begin RECORD LIST

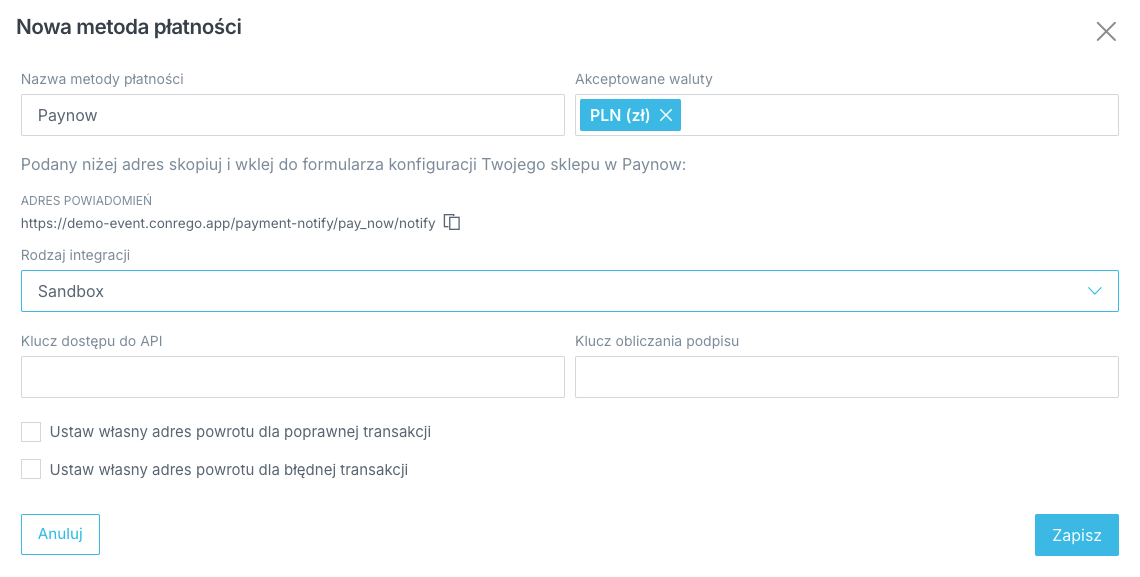Click the Nowa metoda płatności dialog title

coord(129,27)
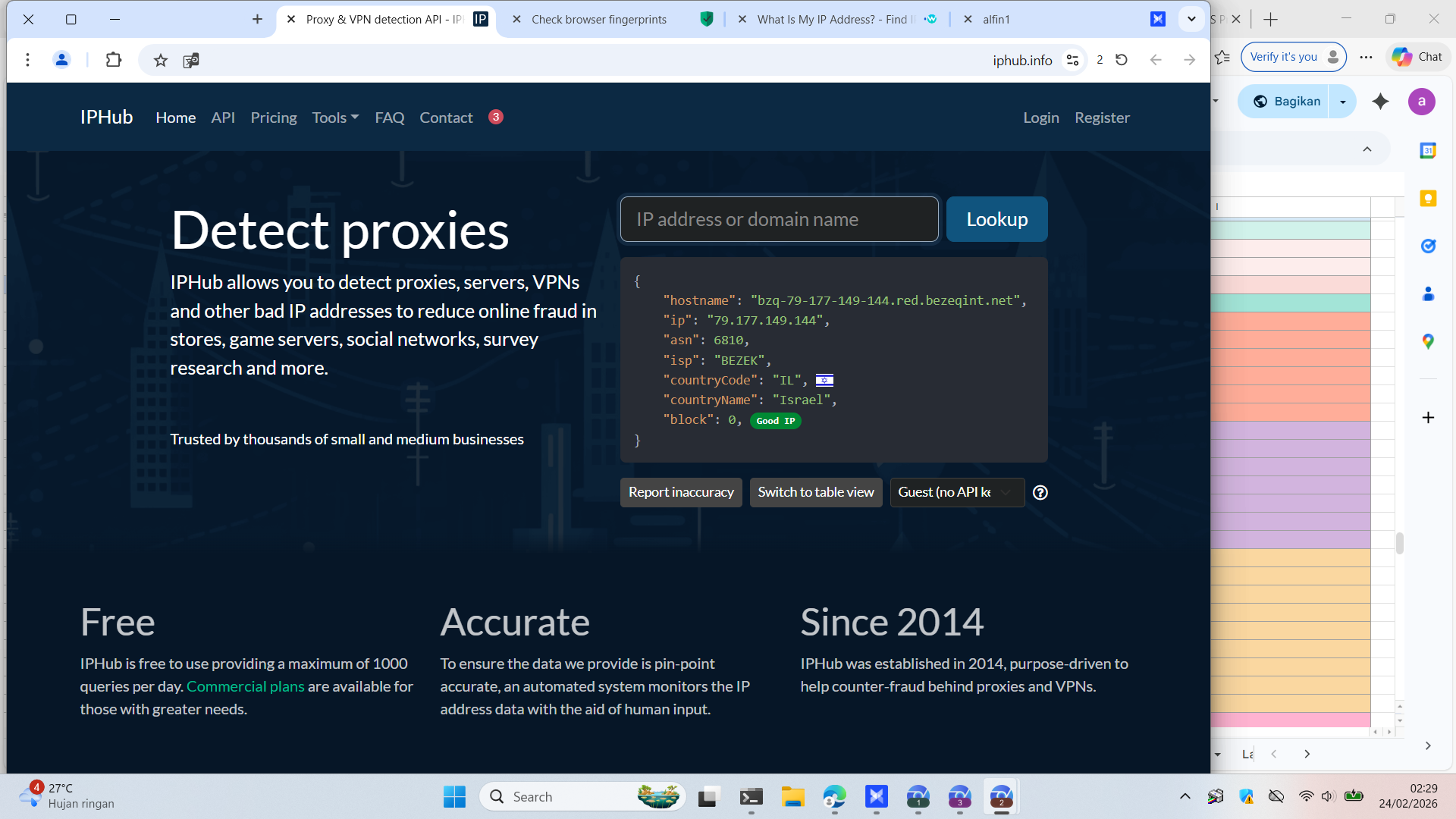Open site settings icon beside iphub.info
This screenshot has width=1456, height=819.
click(x=1072, y=60)
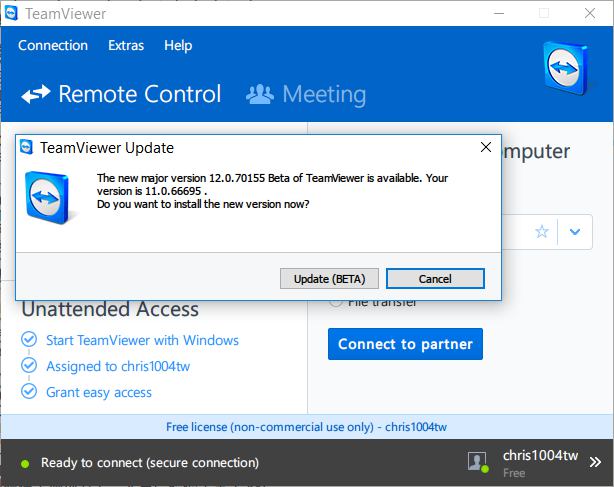
Task: Click the Update (BETA) button
Action: [x=329, y=279]
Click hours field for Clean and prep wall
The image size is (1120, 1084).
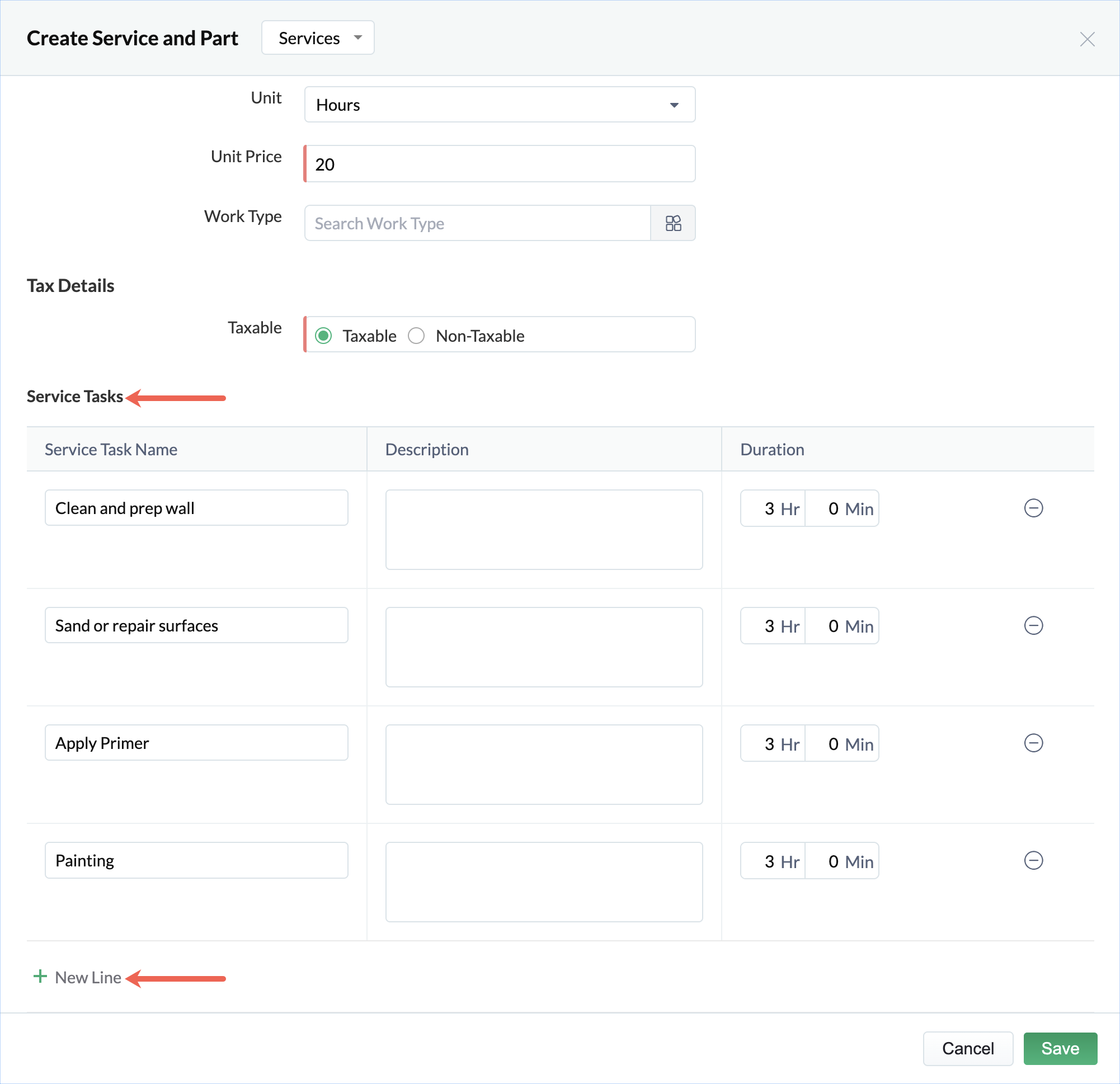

end RECORD LIST

_SHORT PROBLEM_
Render the lines of the items above as a Markdown table with the columns "No." and "Text", numbering each row and skipping blank lines. Leave out the pictures.

_THE COMPLETED TASK_
| No. | Text |
|---|---|
| 1 | Click the Nowa metoda płatności dialog title |
| 2 | coord(129,27) |
| 3 | Open site settings icon beside iphub.info |
| 4 | This screenshot has width=1456, height=819. |
| 5 | click(x=1072, y=60) |
| 6 | Task: Click the Update (BETA) button |
| 7 | Action: [x=329, y=279] |
| 8 | Click hours field for Clean and prep wall |
| 9 | The image size is (1120, 1084). |